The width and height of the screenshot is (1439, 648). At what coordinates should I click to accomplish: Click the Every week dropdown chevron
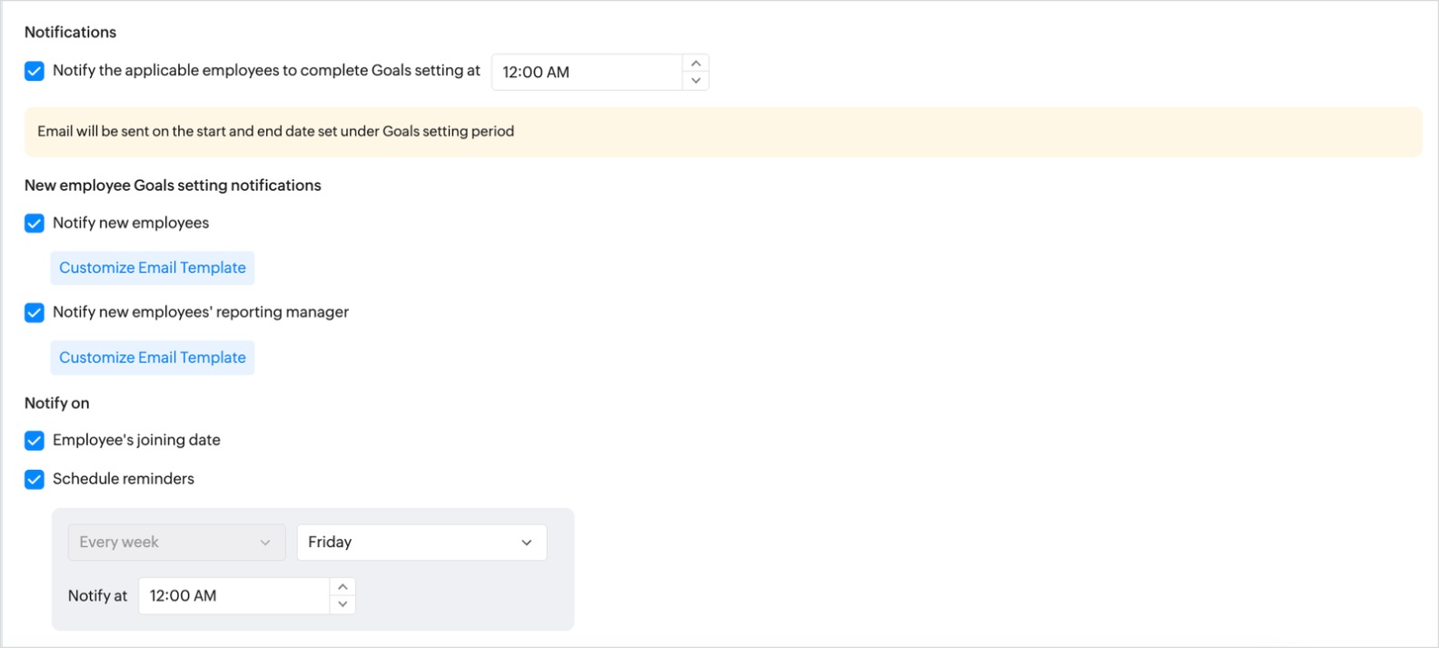point(265,543)
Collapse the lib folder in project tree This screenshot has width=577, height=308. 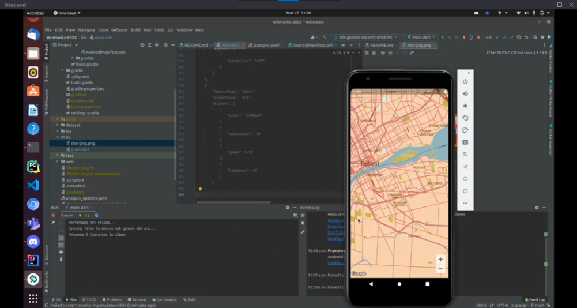(x=58, y=137)
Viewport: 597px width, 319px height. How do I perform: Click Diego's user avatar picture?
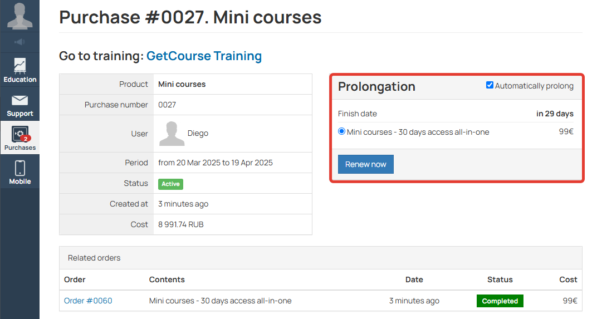(x=172, y=134)
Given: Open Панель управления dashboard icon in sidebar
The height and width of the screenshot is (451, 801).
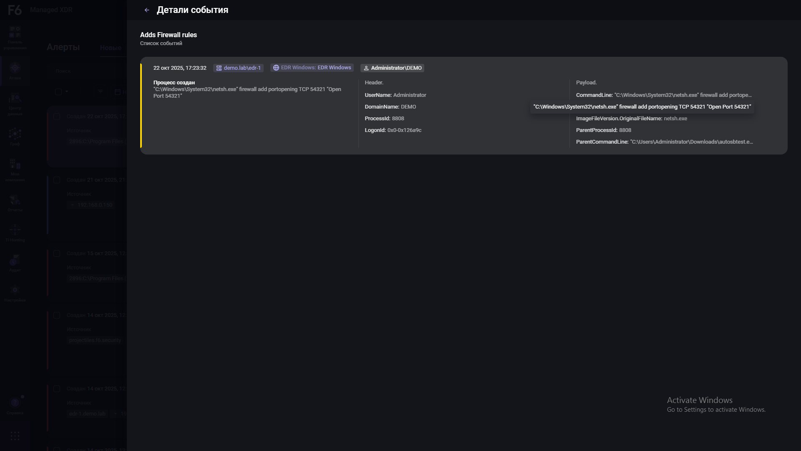Looking at the screenshot, I should (x=15, y=33).
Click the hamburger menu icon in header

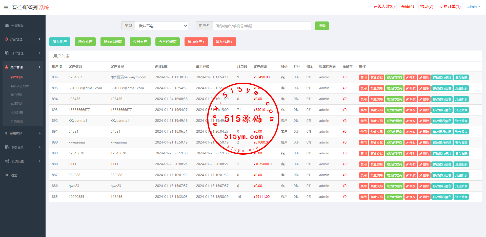6,8
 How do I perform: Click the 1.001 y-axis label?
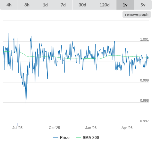click(x=144, y=39)
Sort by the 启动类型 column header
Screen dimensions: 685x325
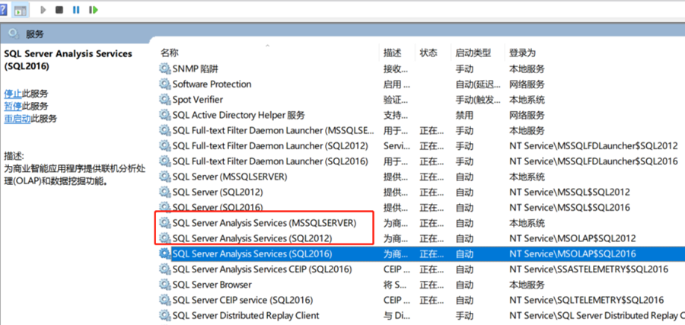[473, 53]
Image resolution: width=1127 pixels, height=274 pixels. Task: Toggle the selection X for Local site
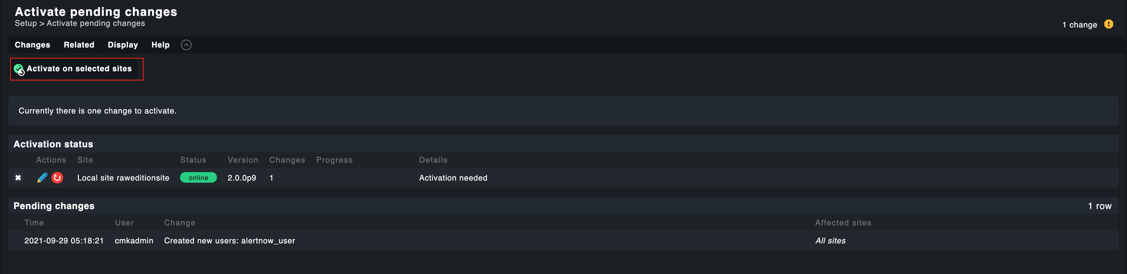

------------

**Your assignment**
Everything from the line containing "Screen dimensions: 685x325" to the final line of the listing above, both ends included, should be transcribed word for word, except for the pictures.

**Answer area**
Screen dimensions: 685x325
[473, 53]
Image resolution: width=1127 pixels, height=274 pixels. Task: Toggle the selection X for Local site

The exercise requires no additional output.